I live in a county that was a Union strong hold myself. Yet in the 1950's the high school was bombed because of a hand full of persons who did not speak for the majority. It was over forced integration. I have never though segregation was right and I'm old enough that as a kid I remember it. My wife who moved from this area in her childhood to within an hours drive of Greeneville, MS remembers it but she got along with black kids. Actually a black family lived on their property. That was in the 1950's BTW.
But what gets me is how people make out that those who were for slavery -- sometimes very much in favor of slavery -- or indifferent to it were actually against slavery in the fullness of time because they or their children or grandchildren would "eventually" have abolished slavery.
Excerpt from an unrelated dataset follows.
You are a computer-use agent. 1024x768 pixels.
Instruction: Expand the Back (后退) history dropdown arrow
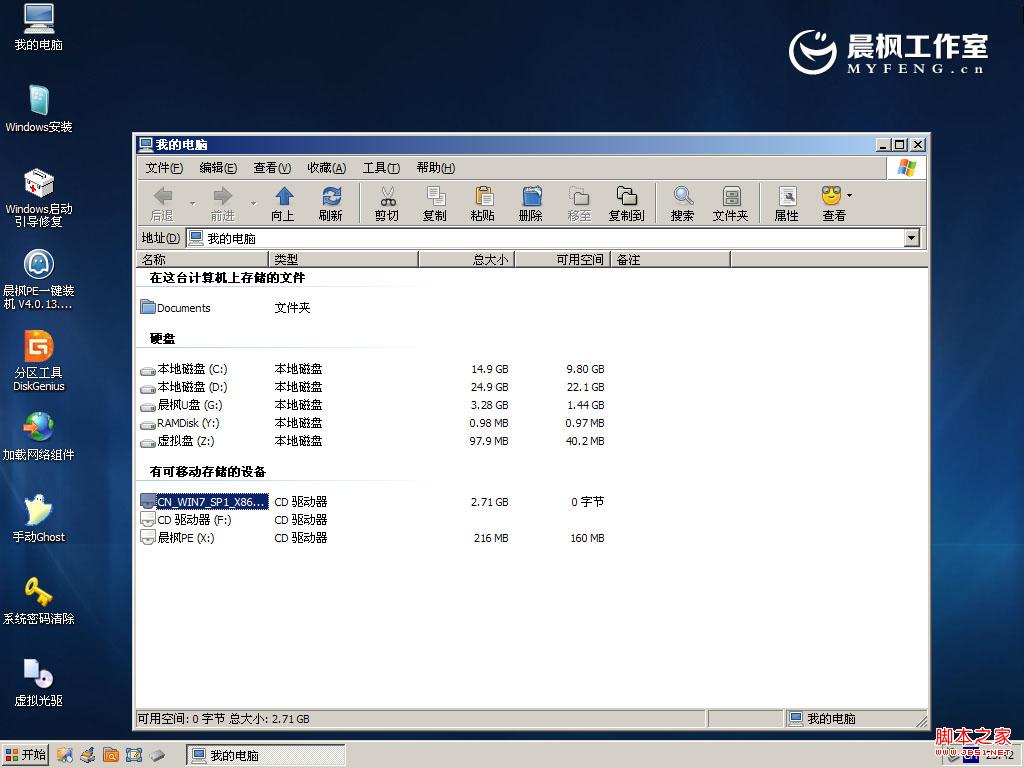coord(192,203)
Abolitionists and other opponents of slavery or its expansion, by contrast, get all the blame for what happened -- for making trouble and stirring things up. So we get told that Lincoln prolonged the existence of some form of slavery that those kindly Southerners would have done away with.
But really, things like slavery or segregation don't end on their own. Somebody has to take a stand against them to get things started. Whatever faults Lincoln or the abolitionists or the radical Republicans may have had they deserve more respect than they get from some people.